Road trips aren't always spent on the road, and when it comes to camping, a cottage or some other getaway, having the means to play music without needing a constant power source can be liberating. These three units are markedly different in a number of ways, but they're effective at what they do.
Eton Rukus Solar
- Available at: Amazon.ca, Indigo, EtonCorp.com
Eton is known for coming up with solar-powered portable speaker systems, and the Rukus Solar is a step up from others, mainly because it's easy to carry and charges from the sun's rays a little faster, too.
Rather than have a connector specific for the iPhone or iPod, Eton has made this universal, so you can either connect a smartphone or MP3 player through an auxiliary 3.5-mm cable or use Bluetooth to pair with the Rukus. Should you need to charge a mobile device from the Rukus, there's a USB port in the back you can plug into, including a pouch for the device to fit snugly in.

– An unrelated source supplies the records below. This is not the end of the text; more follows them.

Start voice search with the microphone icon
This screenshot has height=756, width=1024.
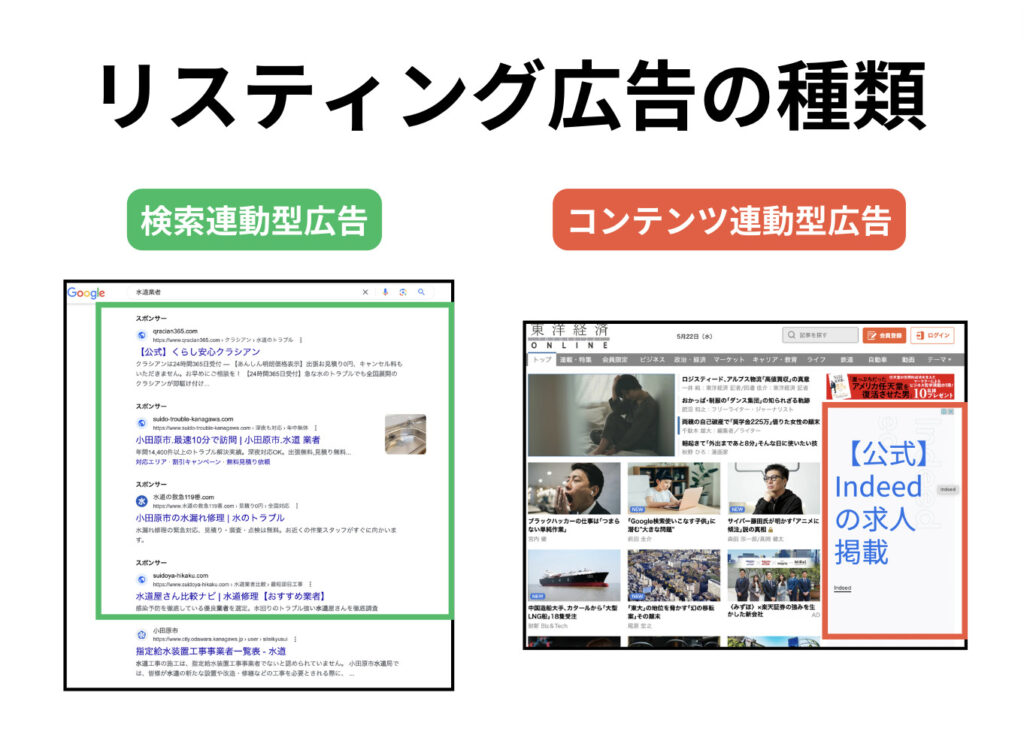point(386,292)
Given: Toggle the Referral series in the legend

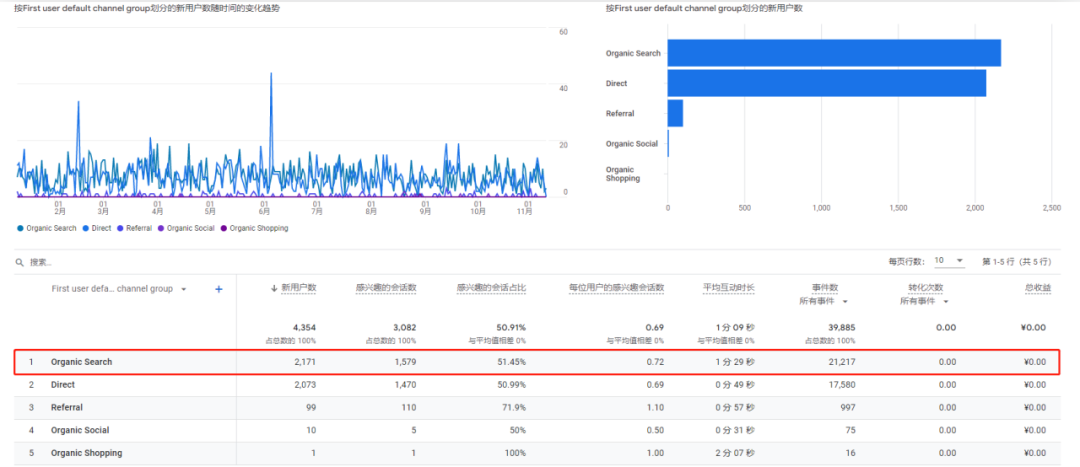Looking at the screenshot, I should [x=122, y=228].
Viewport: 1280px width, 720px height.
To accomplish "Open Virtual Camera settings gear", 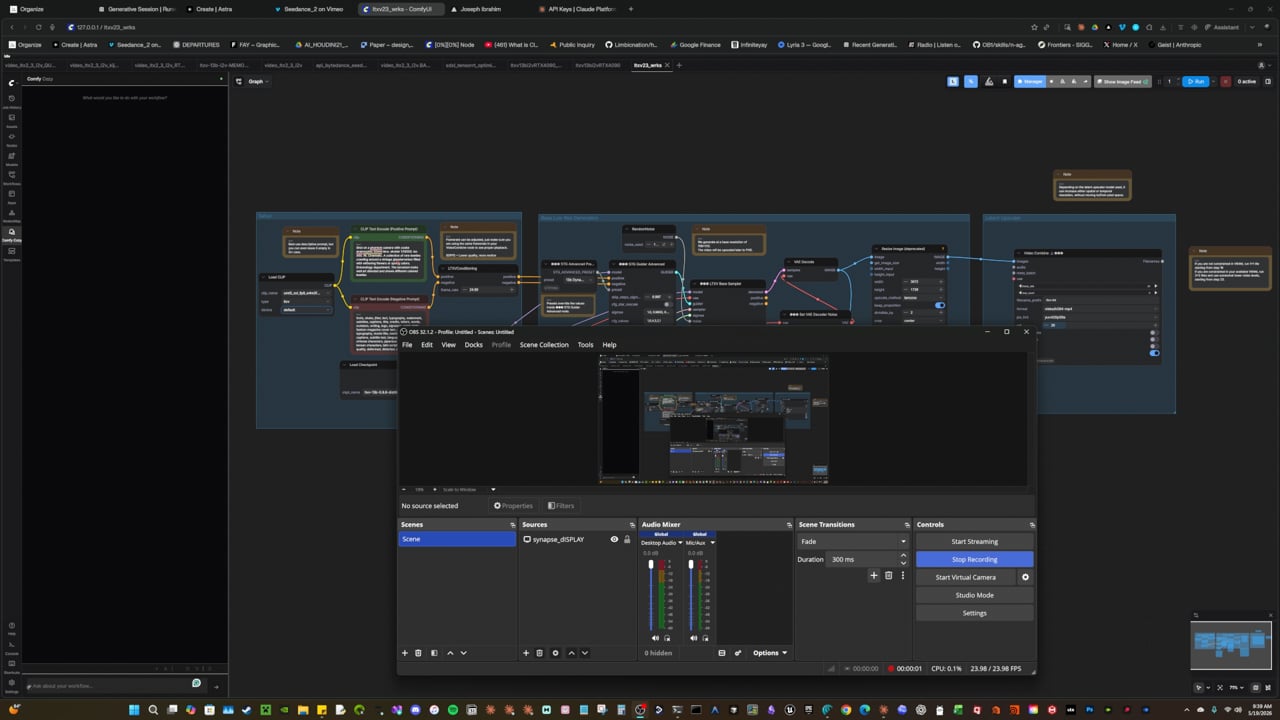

Sound quality is decent for something of its size, but not quite boisterous enough for a huge gathering. It does help that you can lay it down flat or prop it upright, depending on how you want the audio to come through the speakers. Expect up to 10 hours of playback on a single charge and, as long as it has daylight hitting the panel, the battery is always pulling in a charge.
Ion Block Rocker
- Available at: Costco, AVshop.ca
At first glance, the Block Rocker resembles a guitar amplifier, which is not far off in practical terms. Big, bulky and weighing in at 40 pounds, the unit packs a punch in showering a crowd with pulsating beats. The 22-watt amp is complemented by a seven-inch speaker and one-inch tweeter.
In pure roadie fashion, it even has wheels at the bottom and dual handles on the sides for easier transport. The iPod/iPhone dock at the top is the most obvious playback option, though there are RCA stereo jacks, a mic input for the included microphone and a quarter-inch jack for plugging in a guitar. The microphone and guitar can work while music plays on the iPod, making for some interesting karaoke moments.
Expect about four hours to fully charge the battery inside, which should then last 10-12 hours. The lack of a remote is a real downer, and not having Bluetooth onboard also doesn't help. But for an outdoor event of any kind, this unit will do just fine.
Jawbone Big Jambox
- Available at: Apple Store, Apple Store online
Taking the same premise of the original Jambox, Jawbone has made this one bigger, and thus more capable in pumping out tunes at greater volumes. The look and feel is essentially the same as the previous one, except that the added heft and weight don't make this quite as portable.
Like the other two in this list, it can also run on battery power, where you can expect somewhere around 10-12 hours on one charge. You get a 3.5-mm auxiliary cable, micro USB cable and a power adapter in the box, but you can also listen to audio by pairing via Bluetooth. Also, like the other two, you won't be able to utilize WiFi or Apple's AirPlay here, either.
Jawbone touts its LiveAudio feature, which is 3D sound, but this really only comes into play when standing right in front of it. Audio fidelity, overall, is surprisingly good, though you should expect it to struggle with tracks that are bass-heavy.